Written by: Tianna Dupont and David Granatstein, WSU Extension. Updated: January 2020. Download PDF

Compost can help improve soil quality and nutrient, water, and pest regulation. High-quality soil holds water and nutrients like a sponge, slowly releasing them over time to meet tree needs. High-quality soil can also suppress pests and diseases that may attack plant roots. Proper consideration of compost quality and nutrient content are critical to achieving these benefits. This publication describes potential benefits from compost use as well as provides descriptions of compost quality and nutrient composition factors orchardists planning to use compost should consider.

What is Compost?

According to the USDA, “Composting is the controlled aerobic decomposition of organic matter by microorganisms into a stable, humus-like soil amendment” (Rynk 1992). The final composted material should have the following physical and odor qualities: unrecognizable original materials; dark brown to black; foreign matter and materials less than 1%; relatively porous, not compacted or hard; and no objectionable odors, but an “earthy” smell (Rynk 1992). High-quality compost should have:

  • Moisture less than 60%;
  • Organic matter not less than 40% (oven dried mass); and
  • Carbon to nitrogen (C:N) ratio of less than 25:1 (showing the material is stable).

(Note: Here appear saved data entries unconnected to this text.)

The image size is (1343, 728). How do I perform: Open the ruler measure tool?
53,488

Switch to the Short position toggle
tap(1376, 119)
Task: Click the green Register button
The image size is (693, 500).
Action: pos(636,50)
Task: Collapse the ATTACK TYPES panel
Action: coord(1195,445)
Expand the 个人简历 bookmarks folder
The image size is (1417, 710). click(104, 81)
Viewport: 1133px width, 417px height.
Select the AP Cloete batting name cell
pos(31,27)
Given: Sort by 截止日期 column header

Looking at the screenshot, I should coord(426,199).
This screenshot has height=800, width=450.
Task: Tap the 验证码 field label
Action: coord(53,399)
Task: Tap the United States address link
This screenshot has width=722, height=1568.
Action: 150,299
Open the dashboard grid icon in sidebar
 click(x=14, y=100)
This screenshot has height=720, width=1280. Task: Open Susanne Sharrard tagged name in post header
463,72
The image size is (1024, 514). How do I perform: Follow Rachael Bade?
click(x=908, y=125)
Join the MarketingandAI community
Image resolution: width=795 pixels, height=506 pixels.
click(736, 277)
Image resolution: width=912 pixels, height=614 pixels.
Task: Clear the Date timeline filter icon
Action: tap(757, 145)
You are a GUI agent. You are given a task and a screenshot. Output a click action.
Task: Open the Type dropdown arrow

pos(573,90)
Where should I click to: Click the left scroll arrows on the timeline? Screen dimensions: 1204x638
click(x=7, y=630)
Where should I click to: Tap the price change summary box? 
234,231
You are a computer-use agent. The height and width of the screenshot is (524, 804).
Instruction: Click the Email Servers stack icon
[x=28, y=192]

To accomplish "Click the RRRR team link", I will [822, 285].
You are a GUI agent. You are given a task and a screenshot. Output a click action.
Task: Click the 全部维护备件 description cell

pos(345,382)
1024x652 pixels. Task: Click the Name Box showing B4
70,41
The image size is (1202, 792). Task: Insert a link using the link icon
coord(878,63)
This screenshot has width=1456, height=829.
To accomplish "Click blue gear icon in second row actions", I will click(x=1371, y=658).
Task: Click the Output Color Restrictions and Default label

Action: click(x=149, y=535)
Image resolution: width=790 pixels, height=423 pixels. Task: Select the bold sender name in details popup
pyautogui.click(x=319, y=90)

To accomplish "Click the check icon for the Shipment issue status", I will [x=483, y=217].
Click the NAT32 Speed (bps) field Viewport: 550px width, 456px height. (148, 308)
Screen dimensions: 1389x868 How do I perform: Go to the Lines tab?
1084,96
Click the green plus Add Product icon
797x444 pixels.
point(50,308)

Depending on the intended use, materials that do not meet these requirements can provide benefits. For example, yard debris products with considerable woody material and high C:N may be suitable as a mulch but not for soil incorporation where immediate nutrient release is the goal.

Certified organic producers should know that compost must be made according to the criteria set out in § 205.203(c)(2) of the National Organic Standards (AMS/USDA). Manure-based materials not certified as compost are subject to pre-harvest interval requirements. This section of the regulation specifies that:

  • The initial C:N ratio of the blended feedstocks must be between 25:1 and 40:1.
  • The temperature must remain between 131 and 170°F for 3 days when an in-vessel or a static-aerated-pile system is used.
  • The temperature must remain between 131 and 170°F for 15 days when a windrow composting system is used, during which period the windrow must be turned at least five times.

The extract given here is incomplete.